Vannier (Angèle) 1917-1980
Angèle Vannier
1917-1980
- cécité
Les cavaliers du feu
Le feu résout l'énigme du silence.
Vous consumez l'or de vos bagues sous la neige.
Si les eaux devenaient friables
avant l'été
tous les enfants crucifieraient des roses.
Mais les bergers s'avancent
entre l'or et l'encens.
Et les baisers perdus cimentent nos amours.
Je tisserai des théories de salles dans mes rêves
Et je les comblerai de fièvre et de velours.

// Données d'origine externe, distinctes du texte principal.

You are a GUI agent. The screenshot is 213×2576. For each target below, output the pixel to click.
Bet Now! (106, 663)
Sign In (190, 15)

Si je dérange leur hostie par mes paroles
c'est que les Cavaliers du feu
ne sont pas de retour.
Poème publié dans Récitals de poésie (31 janvier, 1er, 3 et 7 février 1967)
J'adhère
J'adhère au chant du berger solitaire qui use du bois de son propre corps pour alimenter le feu créateur
J'adhère au voyou à l'oeil louche qui jette son mégot contre une meule de paille pour griller l'antre du métayer
J'adhère à la jeune fille qui se noie dans les eaux inférieures pour un simple chagrin d'amour
J'adhère à la chute des eaux supérieures qui lavent nortre crasse et fait des vierges avec des putains épuisées
J'adhère aux crucifiés de tous les siècles pour cause de guerre de religion
J'adhère aux filles de joie qui se promènent dans les chansons à boire assassinées par les rouliers dans les soupentes
J'adhère au feu à l'eau quelles que soient leurs sources et leurs embouchures
J'adhère à l'élément trouvé pour faire la soudure dans les mines de la nature.
Avec la permission de Dieu, 1961
L'aveugle à son miroir
L'ange exterminateur a retourné mes yeux
Vers la terre promise et la face de Dieu.
Je bénis cette main qui m'a donné le droit
De changer l'eau en vin à la table du roi.
Aveugle chaque jour, j'entre dans mon miroir
Comme un pas dans la nuit comme un mort dans la tombe
Comme un vivant sans coeur dans un corps de colombe.
Mais je vois de mes yeux courir sous le manteau
Quelque chose de Dieu qui passe et qui repasse
La couleur d'un amour qu'un regard d'homme efface.
Et mon sang dévasté par le tour des orages
Travaille à dégager sa course du chaos
A calculer le poids des armes et bagages
Que la vie vous accroche en douce sur le dos.
Le marchand de miracle est passé par ici
Mes yeux sont au tombeau mon âme au paradis.
Seigneur tu m'as promis que je lirai ce soir
Le véritable nom de l'arbre dans le noir.
Les prêtres du soleil ont tout vu ont tout dit
L'aveugle à son miroir cherche à violer la nuit.
A hauteur d'ange, 1961
(2 poèmes publié dans l'anthologie Seghers de 1971)
Le poème suivant a été publié par Maria-kallysta en 2003. Elle indique sur sa page avoir entendu lire ce poème en classe par Angèle Vannier elle-même...
Je suis née de la mer
Je suis née de la mer et ne le savais plus
Trop de pavots avaient maculé mes pieds nus
Les soirs où les bergers m’appelaient dans la ronde
Pour passer le furet de ma main dans leurs mains
Furet des bois jolis furet des vieux jardins
Je suis née de la mer et ne le savais plus
Trop de chênes avaient appris à mon corps nu
Cette haute caresse où l’écorce connaît
La façon d’arracher aux jeunes filles blondes
Des gouttes de bonheur de quelque sainte plaie.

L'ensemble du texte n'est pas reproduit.